In any case, artful or not, problem solved, right? Well, except for the fact that nobody consulted Nick Begich. This would be the same Nick Begich who is most certainly a viable candidate and who, in our view, is actually more likely to win than Palin is. When told of Palin's plan, Begich said: "I will continue traveling the state, making the case that this election is about a choice between Mary Peltola and Nick Begich."
Forgive us for saying so, but it sure seems like Republicans want to decide elections by just about every set of rules possible, except for the ones that are actually in effect. Maybe this is a crazy idea, but what about winning on your merits, as opposed to trying to do end runs around the system with voter ID laws, lawsuits, and demands that your opponents drop out and immediately prostrate themselves as they participate in your coronation? Guess we are just old fashioned.

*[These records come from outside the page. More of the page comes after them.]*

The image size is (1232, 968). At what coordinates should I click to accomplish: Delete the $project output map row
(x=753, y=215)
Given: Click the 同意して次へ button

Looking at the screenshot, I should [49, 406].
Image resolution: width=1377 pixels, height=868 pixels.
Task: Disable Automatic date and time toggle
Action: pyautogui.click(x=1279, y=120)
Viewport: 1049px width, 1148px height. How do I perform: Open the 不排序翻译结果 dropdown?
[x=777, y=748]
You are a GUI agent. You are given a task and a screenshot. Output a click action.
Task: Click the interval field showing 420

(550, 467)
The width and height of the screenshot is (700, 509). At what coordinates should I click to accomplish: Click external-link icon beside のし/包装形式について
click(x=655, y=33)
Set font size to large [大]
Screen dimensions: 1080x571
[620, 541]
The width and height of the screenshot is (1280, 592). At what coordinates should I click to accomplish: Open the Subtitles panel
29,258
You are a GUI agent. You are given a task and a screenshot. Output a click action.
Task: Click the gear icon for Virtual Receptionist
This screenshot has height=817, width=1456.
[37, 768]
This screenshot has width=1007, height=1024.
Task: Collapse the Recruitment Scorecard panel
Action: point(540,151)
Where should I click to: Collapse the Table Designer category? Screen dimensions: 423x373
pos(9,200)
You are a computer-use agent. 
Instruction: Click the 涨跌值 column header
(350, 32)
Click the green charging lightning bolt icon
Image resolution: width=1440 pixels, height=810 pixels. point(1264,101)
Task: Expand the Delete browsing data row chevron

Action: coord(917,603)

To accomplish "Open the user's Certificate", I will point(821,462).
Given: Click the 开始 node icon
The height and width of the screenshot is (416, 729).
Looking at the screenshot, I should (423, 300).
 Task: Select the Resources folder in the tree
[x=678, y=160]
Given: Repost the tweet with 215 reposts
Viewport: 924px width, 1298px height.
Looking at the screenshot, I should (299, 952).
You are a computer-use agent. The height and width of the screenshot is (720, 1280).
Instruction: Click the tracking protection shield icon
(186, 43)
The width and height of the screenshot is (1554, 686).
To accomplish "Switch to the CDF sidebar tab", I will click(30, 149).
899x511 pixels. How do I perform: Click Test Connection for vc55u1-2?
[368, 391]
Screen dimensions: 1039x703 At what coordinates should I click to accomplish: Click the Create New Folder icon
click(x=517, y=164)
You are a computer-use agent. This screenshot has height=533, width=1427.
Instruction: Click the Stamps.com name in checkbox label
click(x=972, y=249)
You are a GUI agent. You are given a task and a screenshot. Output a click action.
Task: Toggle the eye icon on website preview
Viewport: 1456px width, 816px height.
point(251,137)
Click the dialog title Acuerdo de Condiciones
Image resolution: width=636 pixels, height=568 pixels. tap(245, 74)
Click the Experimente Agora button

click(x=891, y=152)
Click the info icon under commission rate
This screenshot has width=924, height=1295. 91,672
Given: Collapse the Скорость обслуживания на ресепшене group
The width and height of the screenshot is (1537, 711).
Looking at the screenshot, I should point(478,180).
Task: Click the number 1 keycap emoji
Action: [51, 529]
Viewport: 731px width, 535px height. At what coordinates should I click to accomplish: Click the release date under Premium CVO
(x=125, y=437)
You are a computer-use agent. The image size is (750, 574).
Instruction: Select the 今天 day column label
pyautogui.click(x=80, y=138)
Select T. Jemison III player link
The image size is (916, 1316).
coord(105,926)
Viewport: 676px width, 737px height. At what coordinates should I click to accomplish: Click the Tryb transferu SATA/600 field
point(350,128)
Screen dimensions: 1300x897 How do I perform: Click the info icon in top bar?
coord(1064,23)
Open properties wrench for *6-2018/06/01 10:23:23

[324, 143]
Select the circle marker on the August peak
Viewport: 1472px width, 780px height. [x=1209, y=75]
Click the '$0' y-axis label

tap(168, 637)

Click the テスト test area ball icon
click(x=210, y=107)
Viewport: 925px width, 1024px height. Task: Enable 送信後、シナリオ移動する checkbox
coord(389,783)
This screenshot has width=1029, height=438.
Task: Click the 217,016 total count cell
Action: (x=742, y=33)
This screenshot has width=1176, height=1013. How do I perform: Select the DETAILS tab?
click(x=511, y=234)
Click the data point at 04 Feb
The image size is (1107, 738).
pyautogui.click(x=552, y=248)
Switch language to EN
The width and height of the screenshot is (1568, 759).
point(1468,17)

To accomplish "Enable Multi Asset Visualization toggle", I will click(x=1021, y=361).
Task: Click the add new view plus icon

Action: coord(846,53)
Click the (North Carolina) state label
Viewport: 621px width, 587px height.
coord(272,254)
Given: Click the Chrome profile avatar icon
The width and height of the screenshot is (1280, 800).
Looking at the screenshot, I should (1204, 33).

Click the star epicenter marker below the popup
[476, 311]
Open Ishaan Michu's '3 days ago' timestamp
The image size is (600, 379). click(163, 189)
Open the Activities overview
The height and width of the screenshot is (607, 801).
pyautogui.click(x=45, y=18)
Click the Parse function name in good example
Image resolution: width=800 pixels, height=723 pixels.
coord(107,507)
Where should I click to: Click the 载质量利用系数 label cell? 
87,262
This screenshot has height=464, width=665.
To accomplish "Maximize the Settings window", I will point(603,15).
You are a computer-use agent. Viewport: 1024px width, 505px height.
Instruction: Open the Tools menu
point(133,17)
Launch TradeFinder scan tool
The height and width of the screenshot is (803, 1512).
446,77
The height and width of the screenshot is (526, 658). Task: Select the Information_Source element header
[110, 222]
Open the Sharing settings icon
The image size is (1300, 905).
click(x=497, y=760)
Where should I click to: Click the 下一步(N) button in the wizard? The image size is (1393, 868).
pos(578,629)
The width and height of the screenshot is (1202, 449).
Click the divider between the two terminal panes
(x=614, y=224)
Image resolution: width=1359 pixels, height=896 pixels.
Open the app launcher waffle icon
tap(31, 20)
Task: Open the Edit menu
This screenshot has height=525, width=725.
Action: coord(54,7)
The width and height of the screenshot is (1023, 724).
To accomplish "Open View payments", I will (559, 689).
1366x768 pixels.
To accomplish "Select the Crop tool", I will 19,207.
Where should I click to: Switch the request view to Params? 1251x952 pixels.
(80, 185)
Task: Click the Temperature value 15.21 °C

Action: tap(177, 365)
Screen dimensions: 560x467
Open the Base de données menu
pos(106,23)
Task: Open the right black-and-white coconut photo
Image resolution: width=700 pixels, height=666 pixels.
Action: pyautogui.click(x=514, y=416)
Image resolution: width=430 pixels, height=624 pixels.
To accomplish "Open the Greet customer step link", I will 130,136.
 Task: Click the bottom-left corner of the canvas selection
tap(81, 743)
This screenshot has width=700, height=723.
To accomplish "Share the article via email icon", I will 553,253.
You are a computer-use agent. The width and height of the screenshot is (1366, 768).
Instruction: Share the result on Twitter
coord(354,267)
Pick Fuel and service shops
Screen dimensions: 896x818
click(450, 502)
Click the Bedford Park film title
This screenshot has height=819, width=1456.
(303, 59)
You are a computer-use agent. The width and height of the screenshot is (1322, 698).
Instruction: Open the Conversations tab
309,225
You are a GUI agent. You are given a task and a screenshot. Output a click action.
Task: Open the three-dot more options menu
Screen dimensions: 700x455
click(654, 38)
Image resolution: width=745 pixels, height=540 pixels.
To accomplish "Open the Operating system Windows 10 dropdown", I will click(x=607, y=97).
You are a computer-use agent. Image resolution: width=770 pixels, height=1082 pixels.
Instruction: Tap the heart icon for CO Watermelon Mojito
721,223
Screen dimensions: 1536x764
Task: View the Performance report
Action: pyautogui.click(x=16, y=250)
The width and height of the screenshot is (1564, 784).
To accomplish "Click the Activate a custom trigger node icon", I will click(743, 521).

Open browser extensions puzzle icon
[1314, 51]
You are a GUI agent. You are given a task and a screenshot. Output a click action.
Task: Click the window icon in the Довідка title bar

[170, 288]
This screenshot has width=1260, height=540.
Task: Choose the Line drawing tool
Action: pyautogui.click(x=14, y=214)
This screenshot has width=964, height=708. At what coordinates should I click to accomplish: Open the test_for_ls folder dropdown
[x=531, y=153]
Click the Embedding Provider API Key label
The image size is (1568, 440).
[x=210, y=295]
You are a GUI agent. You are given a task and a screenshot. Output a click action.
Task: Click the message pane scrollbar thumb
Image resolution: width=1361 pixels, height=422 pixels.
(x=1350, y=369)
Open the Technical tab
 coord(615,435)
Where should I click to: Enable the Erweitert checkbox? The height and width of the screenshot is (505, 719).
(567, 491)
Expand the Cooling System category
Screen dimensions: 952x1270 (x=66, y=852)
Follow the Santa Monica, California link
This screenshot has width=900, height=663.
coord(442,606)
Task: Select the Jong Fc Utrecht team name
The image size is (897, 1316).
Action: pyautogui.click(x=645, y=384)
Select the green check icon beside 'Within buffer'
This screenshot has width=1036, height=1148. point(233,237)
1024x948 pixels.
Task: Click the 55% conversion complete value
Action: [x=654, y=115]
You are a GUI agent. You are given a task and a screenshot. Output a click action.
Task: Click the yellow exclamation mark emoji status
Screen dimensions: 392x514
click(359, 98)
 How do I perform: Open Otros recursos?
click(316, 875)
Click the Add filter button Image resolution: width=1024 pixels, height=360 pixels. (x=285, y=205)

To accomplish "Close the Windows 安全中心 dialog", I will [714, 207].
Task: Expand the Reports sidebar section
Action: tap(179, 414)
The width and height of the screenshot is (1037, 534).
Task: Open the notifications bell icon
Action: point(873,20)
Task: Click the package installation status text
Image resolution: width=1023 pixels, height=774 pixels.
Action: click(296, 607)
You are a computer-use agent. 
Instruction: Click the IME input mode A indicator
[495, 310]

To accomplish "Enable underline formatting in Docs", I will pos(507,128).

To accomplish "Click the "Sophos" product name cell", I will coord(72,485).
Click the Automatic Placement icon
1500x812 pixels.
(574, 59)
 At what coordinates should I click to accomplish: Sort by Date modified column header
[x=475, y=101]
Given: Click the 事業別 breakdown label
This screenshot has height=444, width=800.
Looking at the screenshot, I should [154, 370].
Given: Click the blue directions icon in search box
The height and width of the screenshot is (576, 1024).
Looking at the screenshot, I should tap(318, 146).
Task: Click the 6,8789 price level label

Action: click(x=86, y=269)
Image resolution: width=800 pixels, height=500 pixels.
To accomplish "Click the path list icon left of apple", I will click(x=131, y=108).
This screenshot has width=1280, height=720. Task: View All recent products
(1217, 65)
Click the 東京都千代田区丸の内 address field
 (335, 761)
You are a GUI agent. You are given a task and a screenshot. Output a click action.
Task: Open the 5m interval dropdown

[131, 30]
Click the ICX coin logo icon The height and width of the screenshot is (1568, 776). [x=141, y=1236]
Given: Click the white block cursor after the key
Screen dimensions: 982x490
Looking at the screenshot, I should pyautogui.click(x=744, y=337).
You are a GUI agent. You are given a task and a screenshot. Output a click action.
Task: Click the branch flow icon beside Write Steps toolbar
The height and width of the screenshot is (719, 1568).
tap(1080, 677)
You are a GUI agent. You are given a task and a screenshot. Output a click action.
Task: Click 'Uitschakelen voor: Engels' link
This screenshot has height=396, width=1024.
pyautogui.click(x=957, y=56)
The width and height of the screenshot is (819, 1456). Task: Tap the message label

In any case, it seems clear that, rather than accept the reality of ranked choice voting, Palin is going to spend the general election campaign raging against the machine and telling voters why Begich is a RINO. Again, maybe we are naive idealists, but that does not seem like an approach that will produce a different result for Palin than the one she got last month. (Z)
For millennia—presumably, ever since humans first invented money about 7,000 years ago—people have been betting on... everything. And politics is included among "everything." So, betting on political outcomes has a long, long history.
For people in Europe who want to scratch this particular itch, it's not too difficult, as nearly all of the major European books offer political betting. In the United States, it's not so easy. Governmental authorities tend to be very leery of wagering. Maybe this is due to concern about the social costs. Or maybe it's because the existing gambling operations (e.g., Las Vegas) have lots of very good lobbyists and use them to do whatever it takes to maintain their near-monopoly. Maybe it's some of both.
There have been a few high-profile attempts to offer political wagering for Americans, most notably PredictIt.com. That site is actually based in New Zealand, and it only offers fairly small wagers, so it would be pretty hard to blow the rent money betting on Rep. Marjorie Taylor Greene (R-GA) to become the next Speaker of the House. For these reasons, the folks who run PredictIt thought they could fly under the radar and could avoid raising the hackles of the regulators. This proved to be an incorrect assumption, however, and soon the site will be blocked in the U.S. for people who don't have a VPN.
Now, a different company thinks it's cracked the code. That would be Kalshi, Inc., which is based in the United States and is already licensed by the Commodity Futures Trading Commission (CFTC). Kalshi's shtick is that they allow people to wager on future events, arguing that this allows businesses to hedge and to reduce volatility. For example, a store owner could bet that the economy will go into a recession. If it does, then they win their bet and get money to ride out the lean times. If it doesn't, then their business continues to be successful and they don't have to worry about running out of money.
Now, Kalshi had added political wagers to its list of "products," and is trying to secure CFTC approval for this "expansion." Right now, the available wagers are pretty vanilla, like "Will the government shut down?" or "Will there be an income tax hike?" The argument that Kalshi is advancing is that these things are just as likely to affect a business's bottom line as a recession, or the outbreak of a war in Asia, or the price of frozen concentrated orange juice, and so business owners should have the opportunity to hedge as they see fit.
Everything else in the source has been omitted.